Ciclone Harry, Schifani: “Siciliani non saranno lasciati soli, pronti a intervenire con rapidità”

Dopo i sopralluoghi lungo la costa ionica colpita dal ciclone Harry, il presidente della Regione Siciliana, Renato Schifani, ha ribadito l’impegno delle istituzioni regionali e nazionali a sostegno delle comunità danneggiate. Dal lungomare di Catania, il governatore ha assicurato che i cittadini possono contare sul governo regionale, su quello nazionale, sulla Protezione civile e sui sindaci, sottolineando una mobilitazione totale per affrontare l’emergenza.

“Come presidente e come padre di famiglia – ha dichiarato – dedicherò gran parte della mia giornata a eliminare le situazioni di pericolo e a sostenere chi ha subito danni”. Schifani ha inoltre espresso fiducia nella presidente del Consiglio Giorgia Meloni per la futura nomina del commissario alla ricostruzione, respingendo le polemiche e confermando la piena disponibilità della Regione alla collaborazione.

Le tappe del sopralluogo e le priorità sul territorio


Accompagnato dal capo della Protezione civile regionale Salvo Cocina e dal prefetto di Catania Pietro Signoriello, Schifani ha visitato diverse località del litorale catanese, tra cui Aci Trezza, Stazzo, il porto di Riposto e il lungomare di Catania. In ogni tappa ha incontrato i sindaci locali per verificare direttamente l’entità dei danni. Il presidente ha evidenziato come il sistema di prevenzione abbia retto, evitando vittime, ma ha ribadito la necessità di intervenire rapidamente per rimuovere le criticità e garantire la sicurezza.
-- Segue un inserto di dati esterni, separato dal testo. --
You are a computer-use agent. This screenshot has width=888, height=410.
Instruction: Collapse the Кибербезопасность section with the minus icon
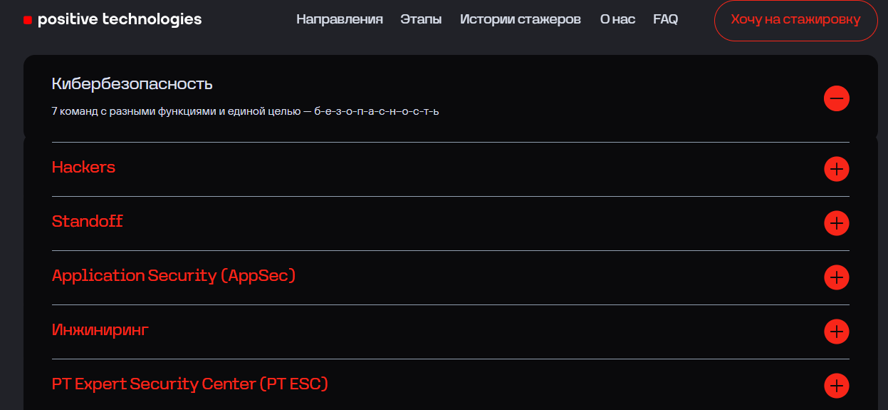click(x=837, y=98)
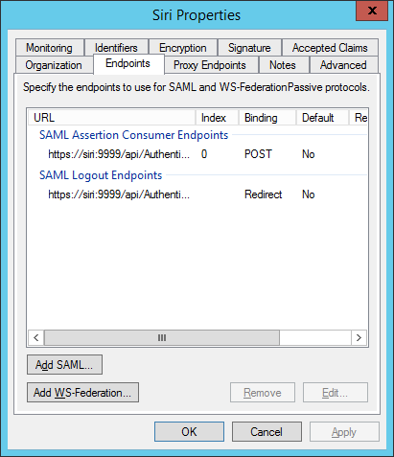Image resolution: width=394 pixels, height=457 pixels.
Task: Switch to the Organization tab
Action: 54,65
«Le risorse non mancheranno – ha spiegato – la vera sfida sono i tempi. Dobbiamo essere veloci e concreti». In questo senso, la convocazione del Consiglio dei Ministri per la dichiarazione dello stato di emergenza rappresenta, secondo Schifani, un segnale incoraggiante.
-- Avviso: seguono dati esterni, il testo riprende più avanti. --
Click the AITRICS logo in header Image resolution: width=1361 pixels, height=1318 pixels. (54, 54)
Ricostruzione e sostegno alle imprese


Uno degli obiettivi principali indicati dal governatore riguarda il rilancio delle attività economiche danneggiate, in particolare nel settore turistico e balneare. Schifani ha annunciato l’intenzione di intervenire sulle regole interne dell’amministrazione regionale per semplificare e accelerare le autorizzazioni necessarie al ripristino di lidi e stabilimenti.

«Vigilerò sulla burocrazia regionale – ha affermato – che dovrà dimostrare responsabilità e intelligenza». Ha inoltre confermato l’attivazione di fondi regionali e il possibile coinvolgimento dell’Irfis per garantire ristori rapidi ed efficaci agli imprenditori colpiti, con l’obiettivo di evitare ricadute negative sull’economia e sul Pil turistico.
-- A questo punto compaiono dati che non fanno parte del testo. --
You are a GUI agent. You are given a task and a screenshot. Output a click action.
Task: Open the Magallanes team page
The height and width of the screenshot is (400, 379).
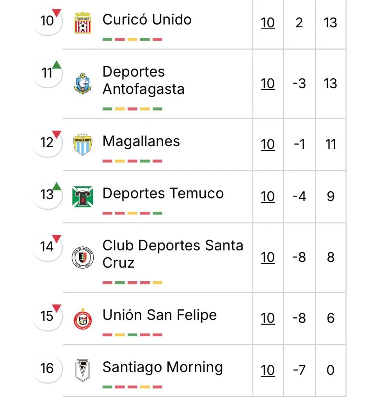pyautogui.click(x=141, y=141)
Vertice in Prefettura e catena di comando


La giornata del presidente si è conclusa con un vertice in Prefettura a Catania, alla presenza dei sindaci dei Comuni costieri, dei rappresentanti delle associazioni di categoria e dei componenti del centro di coordinamento soccorso. In questa sede, Schifani ha annunciato l’istituzione di una catena di comando interna per velocizzare le procedure.

«I dirigenti dovranno essere presenti sul territorio e assumersi le proprie responsabilità», ha sottolineato, chiedendo un approccio pratico ed efficace. L’obiettivo è fornire indicazioni chiare a cittadini e imprese e garantire interventi tempestivi. «Dobbiamo intervenire con celerità – ha concluso – per lenire le sofferenze e ripristinare le attività. Solo facendo sistema, insieme al governo nazionale e alla Protezione civile, potremo superare questo momento difficile».